In some embodiments, the server 102 may be configured to determine locations of each of the plurality of subjects 108 by use of the plurality of image-capture devices 104. For example, an image-capture device (of the plurality of image-capture devices 104) may be focused on a particular subject (of the plurality of subjects 108) positioned within the defined area 134. In such a case, the one or more sensors in the image-capture device may be configured to sense a focal length and orientation of the image-capture device. The sensed focal length and the orientation of the image-capture device may correspond to a relative position of the particular subject with respect to the image-capture device. The relative position of the particular subject with respect to the image-capture device may correspond to a position vector originating from the image-capture device to the particular subject. In such a case, the sensed focal length may correspond to magnitude of the position vector (i.e., a distance of the particular subject from the image-capture device) and the sensed orientation may correspond to direction of the position vector (with respect to the specified geographic coordinate system). The image-capture device may be further configured to sense location of the image-capture device by use of the location sensor (such as the GPS sensor) integrated within the image-capture device. The image-capture device may be configured to communicate information associated with the sensed focal length, the orientation, and the location of the image-capture device to the server 102.

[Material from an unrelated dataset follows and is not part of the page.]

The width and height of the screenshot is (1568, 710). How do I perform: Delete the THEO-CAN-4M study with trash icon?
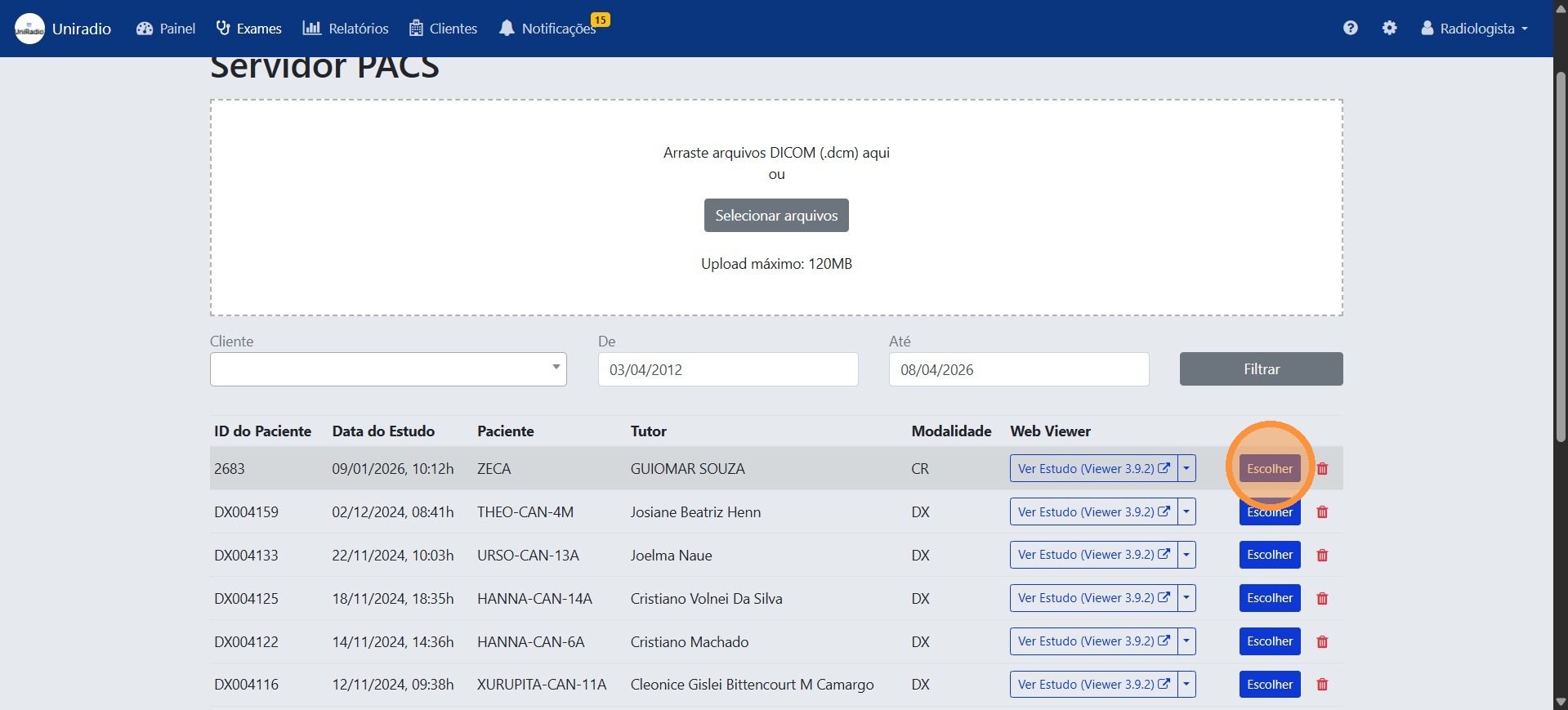coord(1322,512)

The server 102 may be configured to compute a relative position of the particular subject with respect to the image-capture device, based on the focal length, the orientation, and the location of the image-capture device. The server 102 may be further configured to compute a first location of the particular subject, based on the computed relative position of the particular subject and the location of the image-capture device, by use of coordinate geometry. Information associated with locations of the plurality of subjects 108 is hereafter referred to as location information.

In accordance with an embodiment, the server 102 may be configured to store location information (of the plurality of subjects 108) and elevation (of the plurality of audio-capture devices 106 with respect to ground level of the defined area 134) in a tabulated format. An example is illustrated as TABLE 1.

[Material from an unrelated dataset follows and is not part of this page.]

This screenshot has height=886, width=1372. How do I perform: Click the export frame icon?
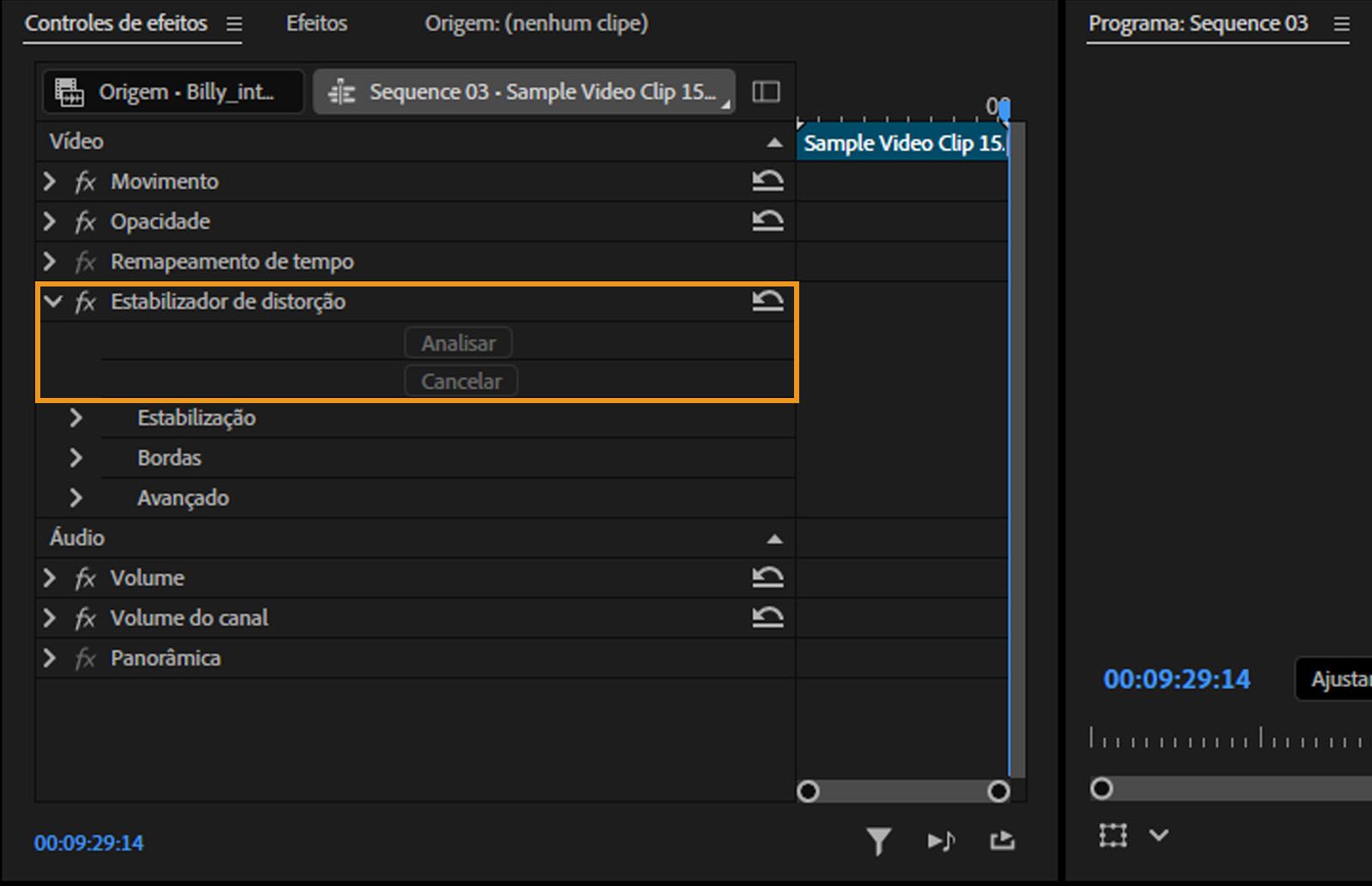pos(1002,841)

TABLE 1 Exemplary location information associated with one or more subjects Location_Coordinates Elevation Subject_name (X, Y) (Cm) George (First subject 108A) 10, 30 172 William (Second subject 108B) 15, 18 158 Ryan (Third subject 108C) 20, 29 166 Paul (Fourth subject 108D) 29, 85 159

In accordance with an embodiment, the server 102 may be configured to select a subject-of-interest from the plurality of subjects 108 in the defined area 134. The server 102 may be configured to select the subject-of-interest based on a plurality of weight values assigned to each of the plurality of subjects 108. In one example, the plurality of weight values associated with a subject may indicate a probability to be designated as the subject-of-interest. The server 102 may be configured to assign the plurality of weight values to each of the plurality of subjects 108, based on one or more parameters (such as social media trends associated with the respective subject, historical performance information associated with the respective subject, and user preferences of the consumer 132, which may have been received at the server 102 from the consumer device 118). The plurality of weight values may comprise a first weight value W(i), a second weight value X(i), a third weight value Y(i), and a fourth weight value Z(i).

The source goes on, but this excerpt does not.